WORK INSTRUCTIONS
Throughout the material below, count the lines that include the string "height", then report only the resulting number.

DATA LISTING
━━━
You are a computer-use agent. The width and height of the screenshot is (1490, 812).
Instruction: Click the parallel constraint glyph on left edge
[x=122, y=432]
━━━
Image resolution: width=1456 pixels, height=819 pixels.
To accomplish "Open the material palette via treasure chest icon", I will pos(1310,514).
━━━
RESPONSE TO THIS EXERCISE
2